In my house once, there were sheikhs and rabbis at a planning meeting. At eight o’clock, the Sheikh said he had to pray the evening prayer. So I gave him a clean towel and showed him to my home office. The Jewish men also needed to pray. So I took them to the same place. So, side by side, they prayed. And the women just observed them, watching the Sheikh touching his head to ground while the Rabbis swayed and chanted, doing their holy prayers side by side. It was an enormous blessing coming into my home. There was such a sense of respect and sharing. And the women were there supporting, and giving them their nurturing feelings. The men were very moved. It was simple and came by feminine instinct, to put them in the same place, so that rather than saying their prayers separately they shared the experience and it brought them together.

What do you see as some of the policy implications that come from your work?

Because my work is non-political, I do not get into the policy level and kind of questions. I have wonderful sisters who are serving in the Knesset and the Palestinian legislature, who do address these questions, and I encourage them. But I really feel that the world of politics is beyond me and leave it to them. We each have our role and our work.

I do support strongly the spirit of Resolution 1325, that calls for having women at the negotiation table, and I bring that up all the time, with officials and others.

But we are grassroots leaders. Other women and other groups are involved at higher policy levels, and have responsibilities in large organizations. They can directly affect policy. But that is a top down approach, and our work is from the bottom up. We need both to accomplish our goals.

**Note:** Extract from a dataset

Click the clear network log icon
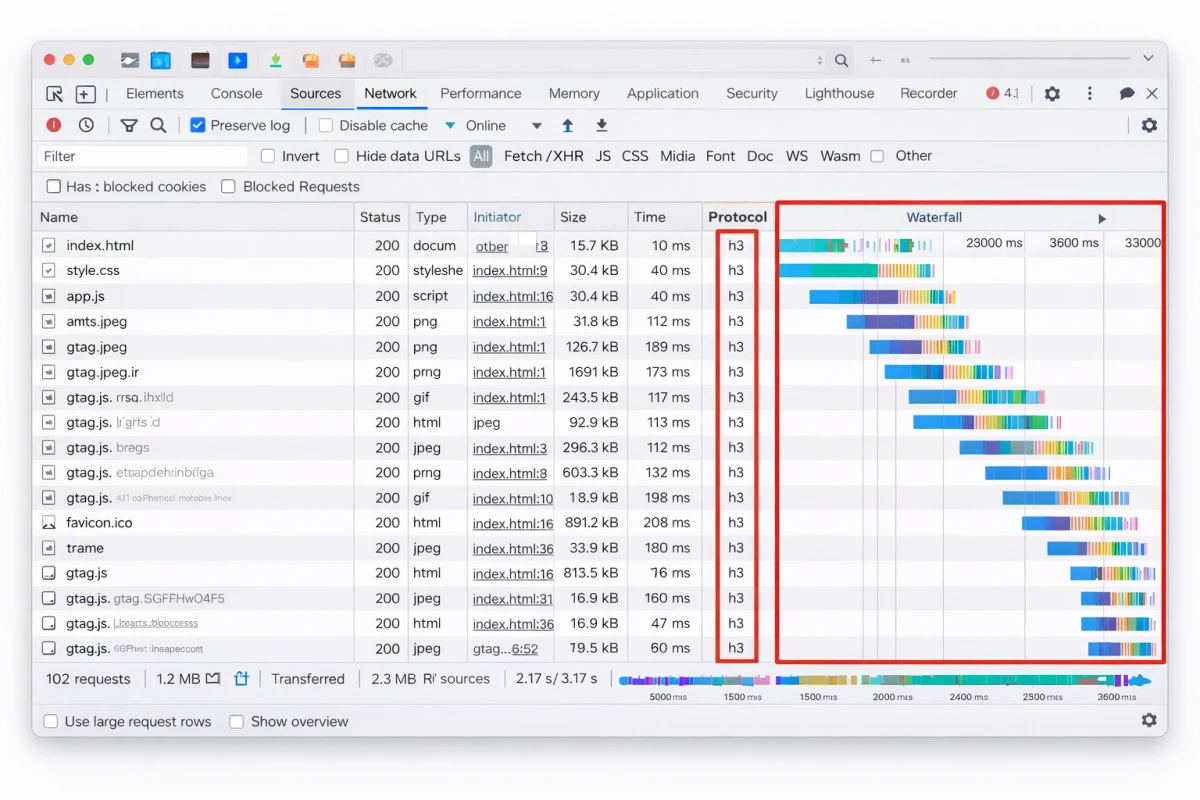This screenshot has height=800, width=1200. pos(86,125)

And for me, in our region, the grassroots is most important and essential. Past failures, for example the failure of the Oslo process, have been due to the fact that they were done top down, with men sitting and signing papers. Neither civil society nor women were involved. One morning one could be jailed for talking to Yasser Arafat. The next day, there he was signing a paper with our Prime Minister Rabin. None of the groundwork had been done. And that is what we are doing, the groundwork, establishing cadres of women and sisters, doing our common work of reconciliation. That will strengthen the grassroots networks and understanding and prepare the groundwork, so that when there is the next round of signing of papers, hopefully with women involved in the signing, there will be the capacity to put the papers and peace agreements into practice immediately through beginning the reconciliation work that will have to take place in order for peoples to live in peace and harmony. But first we have to build the relationships. We have to build trust in teach other. That’s the holy work that we are doing.

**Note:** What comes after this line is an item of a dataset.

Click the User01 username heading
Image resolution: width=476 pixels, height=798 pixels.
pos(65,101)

I remember Prime Minister Rabin, when he signed the peace agreement with Jordan, made a statement that he was signing so that Israeli and Palestinian women could give birth without fear. One woman political leader challenged him: who is Rabin to be making peace between their wombs and mine? It is an example of how men try to capitalize on our feminine power, the ultimate power of the womb, which gives birth, for their own purposes. But women want their children to grow up safely in peace. We don’t want our children to be killed or to kill. We don’t glorify war. We don’t need men to use our wombs to justify what they are doing.

President Barack Obama made a salient comment in a speech to Turkish youth last year. He said that given the chance Palestinian and Israeli women could work out a peace agreement very quickly. He is right. Those who argue that women who are given power act like men and make wars, as Margaret Thatcher, Golda Meir, and Indira Gandhi, miss the point. They have it upside down. Women who have succeeded in politics had to be tougher than men to succeed in a man’s world. But that is not what we want. What we want is to feminize politics. We want not 10 percent of the Knesset to be women, but 40 or 50 percent. Then we will have the whole range of feminine behaviors and can truly bring feminine insights and perspectives and skills into the whole political process.